**Stored data**
BEGIN

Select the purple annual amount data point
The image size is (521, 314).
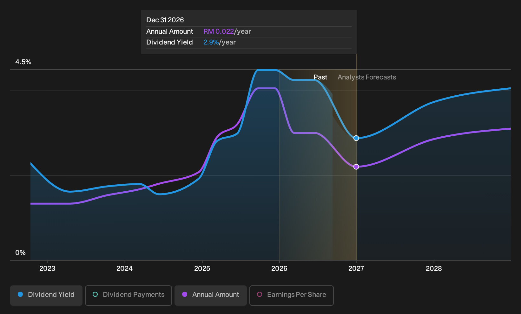(x=356, y=167)
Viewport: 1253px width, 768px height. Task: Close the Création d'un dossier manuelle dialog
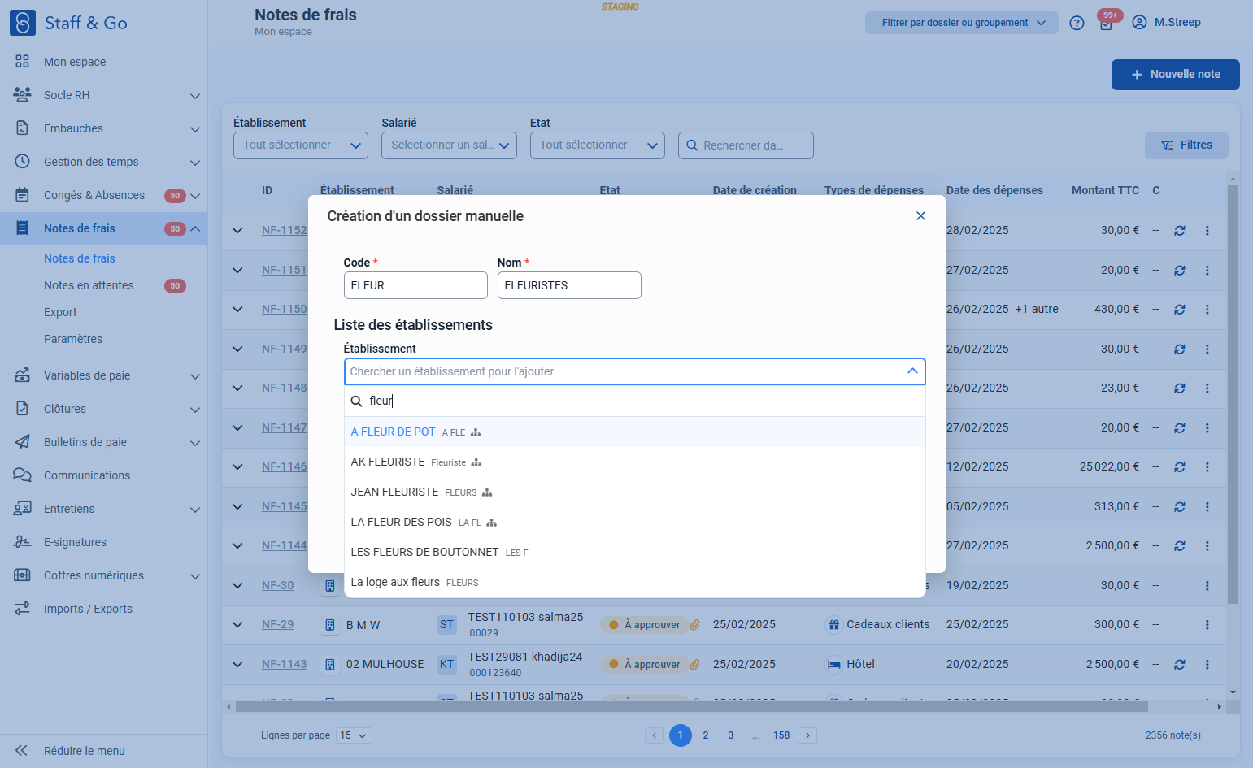[x=920, y=216]
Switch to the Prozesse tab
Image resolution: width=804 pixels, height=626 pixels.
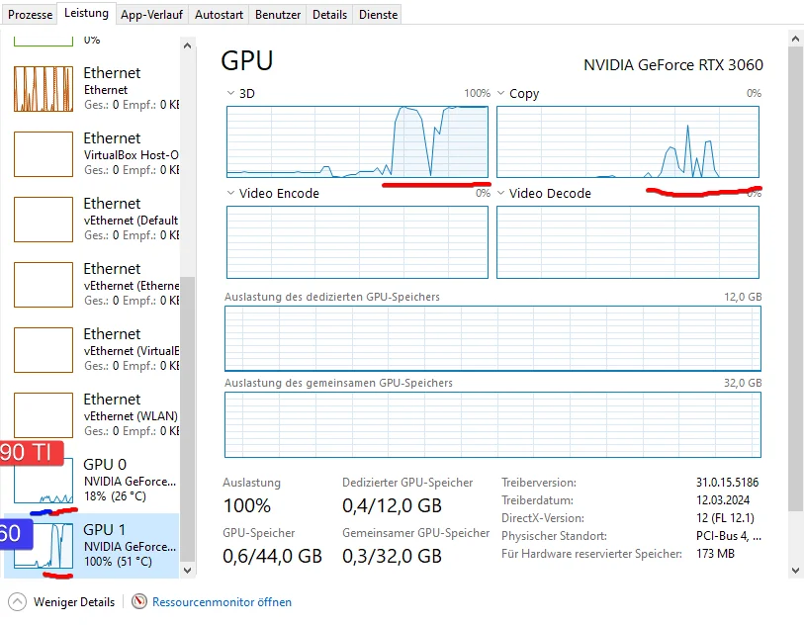pos(30,14)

END

**Brief**
The records are to be retyped in full and exactly, with no image carried over.

**Task answer**
Select the purple annual amount data point
The image size is (521, 314).
(x=356, y=167)
Viewport: 1253px width, 768px height. Task: Close the Création d'un dossier manuelle dialog
[x=920, y=216]
Switch to the Prozesse tab
Image resolution: width=804 pixels, height=626 pixels.
pos(30,14)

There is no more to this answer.